Extracted information:
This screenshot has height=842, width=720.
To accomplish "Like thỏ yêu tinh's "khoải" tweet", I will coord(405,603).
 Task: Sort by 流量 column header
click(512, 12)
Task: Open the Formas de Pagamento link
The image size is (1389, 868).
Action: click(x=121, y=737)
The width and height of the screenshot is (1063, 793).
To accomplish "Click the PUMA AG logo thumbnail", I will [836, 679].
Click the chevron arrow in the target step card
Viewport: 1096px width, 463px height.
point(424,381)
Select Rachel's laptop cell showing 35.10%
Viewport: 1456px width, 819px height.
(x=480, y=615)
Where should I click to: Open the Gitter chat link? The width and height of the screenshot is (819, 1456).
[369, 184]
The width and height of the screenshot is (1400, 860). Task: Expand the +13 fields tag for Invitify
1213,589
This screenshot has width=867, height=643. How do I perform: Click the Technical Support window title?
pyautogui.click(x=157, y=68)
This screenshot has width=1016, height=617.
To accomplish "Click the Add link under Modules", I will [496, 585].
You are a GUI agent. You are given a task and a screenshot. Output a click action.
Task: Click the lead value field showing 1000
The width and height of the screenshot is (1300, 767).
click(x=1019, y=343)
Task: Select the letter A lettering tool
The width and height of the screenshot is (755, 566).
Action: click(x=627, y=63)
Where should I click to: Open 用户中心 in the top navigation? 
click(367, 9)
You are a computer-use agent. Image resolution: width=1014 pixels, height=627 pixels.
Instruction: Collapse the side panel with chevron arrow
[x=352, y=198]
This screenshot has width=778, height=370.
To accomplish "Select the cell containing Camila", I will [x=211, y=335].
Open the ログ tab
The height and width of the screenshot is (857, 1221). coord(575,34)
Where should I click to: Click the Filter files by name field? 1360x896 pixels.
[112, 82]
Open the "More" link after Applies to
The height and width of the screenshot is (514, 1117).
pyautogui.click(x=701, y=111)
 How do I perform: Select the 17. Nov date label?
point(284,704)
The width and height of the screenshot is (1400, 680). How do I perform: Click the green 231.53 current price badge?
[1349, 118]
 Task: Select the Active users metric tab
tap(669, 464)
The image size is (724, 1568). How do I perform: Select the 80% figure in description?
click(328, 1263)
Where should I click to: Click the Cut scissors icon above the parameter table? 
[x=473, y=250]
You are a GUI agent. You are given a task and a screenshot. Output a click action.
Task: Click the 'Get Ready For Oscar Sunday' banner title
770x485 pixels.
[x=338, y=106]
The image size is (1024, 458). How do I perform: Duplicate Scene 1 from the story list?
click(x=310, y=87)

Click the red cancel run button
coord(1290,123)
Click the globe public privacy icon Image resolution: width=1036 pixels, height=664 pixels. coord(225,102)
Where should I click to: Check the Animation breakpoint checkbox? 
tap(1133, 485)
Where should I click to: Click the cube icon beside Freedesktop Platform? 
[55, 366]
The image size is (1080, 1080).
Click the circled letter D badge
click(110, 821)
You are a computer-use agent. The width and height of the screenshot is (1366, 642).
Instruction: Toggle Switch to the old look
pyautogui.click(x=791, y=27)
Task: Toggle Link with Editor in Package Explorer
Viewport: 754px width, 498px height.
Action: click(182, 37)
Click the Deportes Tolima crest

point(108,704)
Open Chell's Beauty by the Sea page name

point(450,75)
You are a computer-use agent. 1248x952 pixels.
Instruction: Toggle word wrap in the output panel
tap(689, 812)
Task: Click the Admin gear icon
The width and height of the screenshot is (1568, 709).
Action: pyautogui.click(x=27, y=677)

Problem details:
The word "resolution" appears on some lines of the data above; say how many such lines there are, with nothing else.

Completed task:
2